* [PROBLEM TO WORK ON] Set down, word for word, only the lines from the start of the records through the line bearing "David Kirš (176, 180)"; include no pictures.

====== RECORD EXCERPTS ======

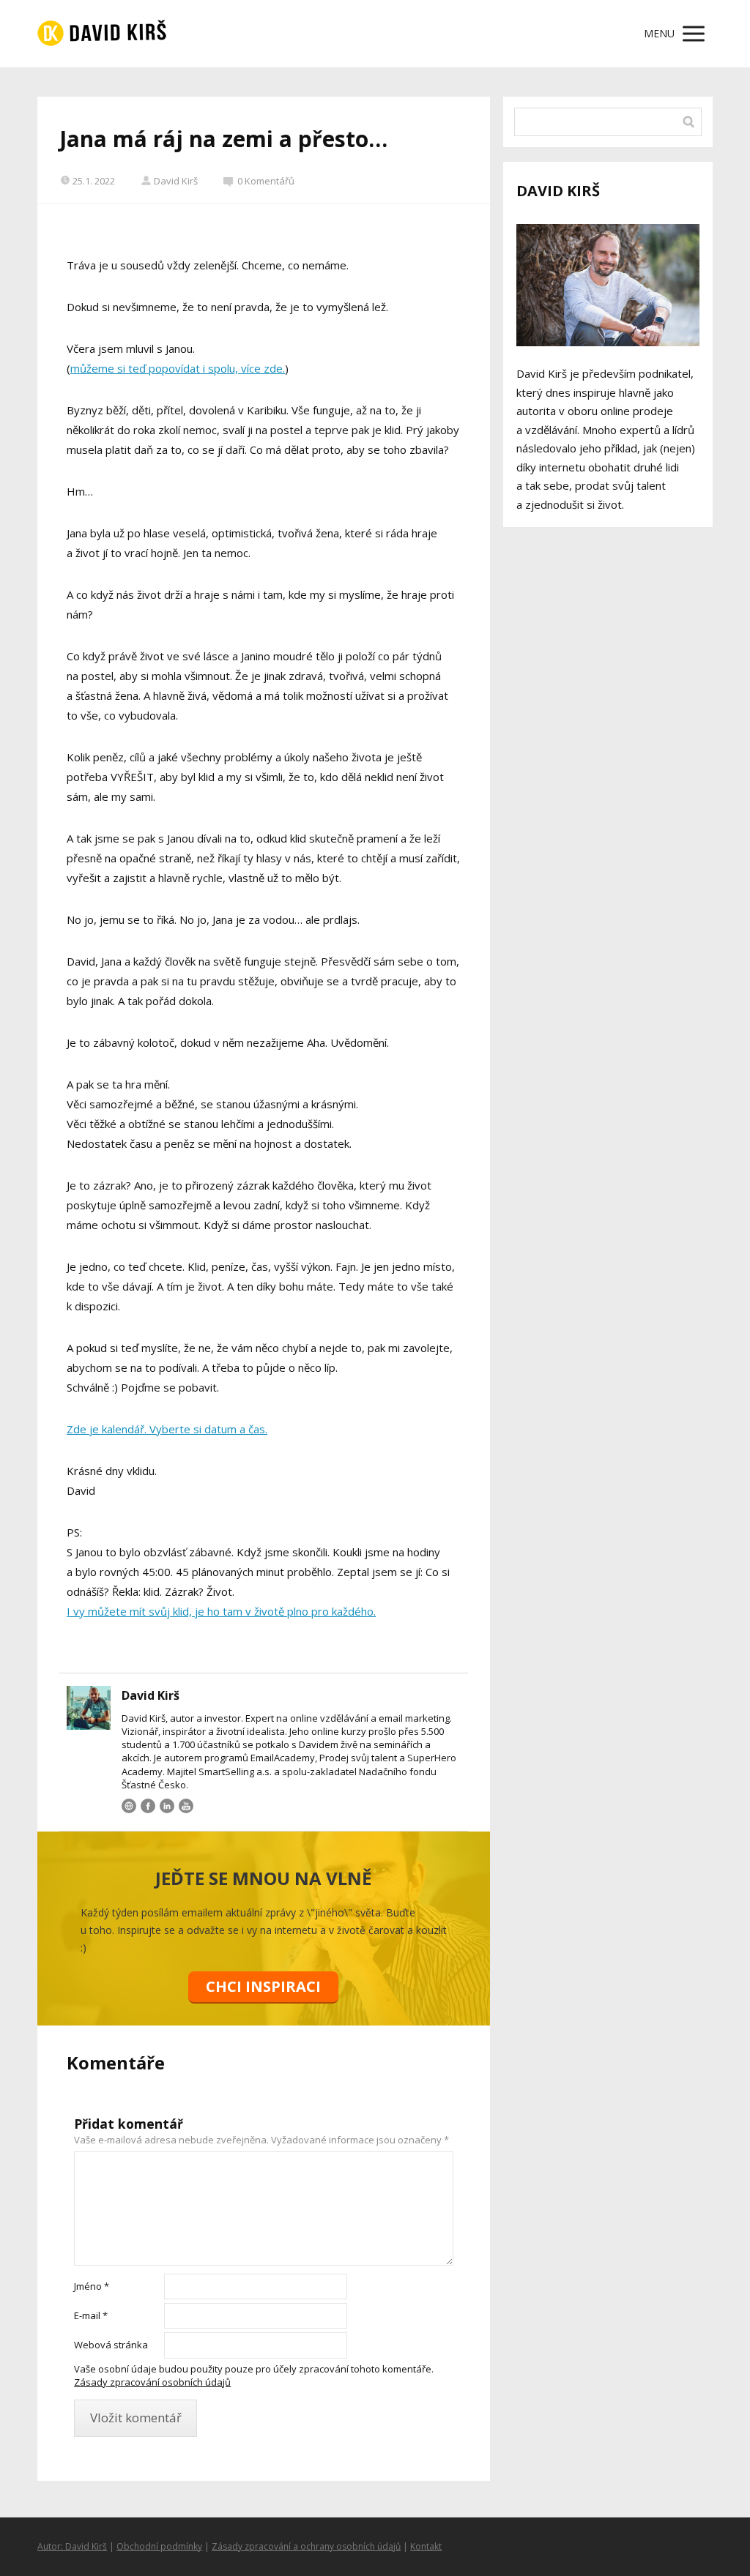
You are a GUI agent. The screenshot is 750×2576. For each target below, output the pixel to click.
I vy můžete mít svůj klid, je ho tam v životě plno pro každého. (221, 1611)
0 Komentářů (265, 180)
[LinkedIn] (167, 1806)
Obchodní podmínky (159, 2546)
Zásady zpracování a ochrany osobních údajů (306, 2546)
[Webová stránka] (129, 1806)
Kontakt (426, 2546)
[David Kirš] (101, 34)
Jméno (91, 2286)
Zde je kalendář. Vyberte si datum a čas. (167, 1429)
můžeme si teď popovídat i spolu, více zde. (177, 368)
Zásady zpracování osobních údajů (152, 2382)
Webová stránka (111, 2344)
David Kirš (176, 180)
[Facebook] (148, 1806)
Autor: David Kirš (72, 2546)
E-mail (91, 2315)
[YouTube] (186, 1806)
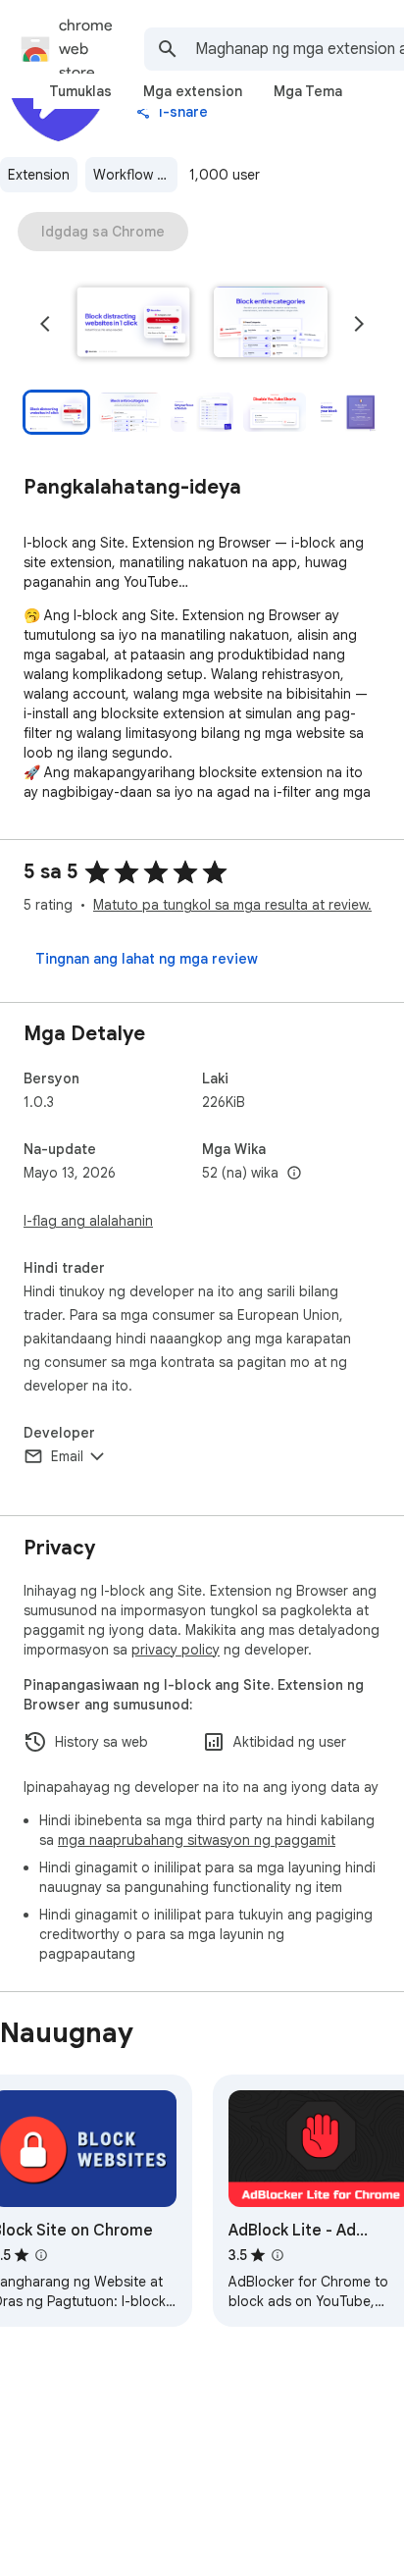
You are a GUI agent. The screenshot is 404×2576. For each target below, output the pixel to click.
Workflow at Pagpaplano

======

* [EXERCISE OUTPUT]
You are a GUI agent. The screenshot is 750×2576. For each target below, output the pixel to click.
I vy můžete mít svůj klid, je ho tam v životě plno pro každého. (221, 1611)
0 Komentářů (265, 180)
[LinkedIn] (167, 1806)
Obchodní podmínky (159, 2546)
Zásady zpracování a ochrany osobních údajů (306, 2546)
[Webová stránka] (129, 1806)
Kontakt (426, 2546)
[David Kirš] (101, 34)
Jméno (91, 2286)
Zde je kalendář. Vyberte si datum a čas. (167, 1429)
můžeme si teď popovídat i spolu, více zde. (177, 368)
Zásady zpracování osobních údajů (152, 2382)
Webová stránka (111, 2344)
David Kirš (176, 180)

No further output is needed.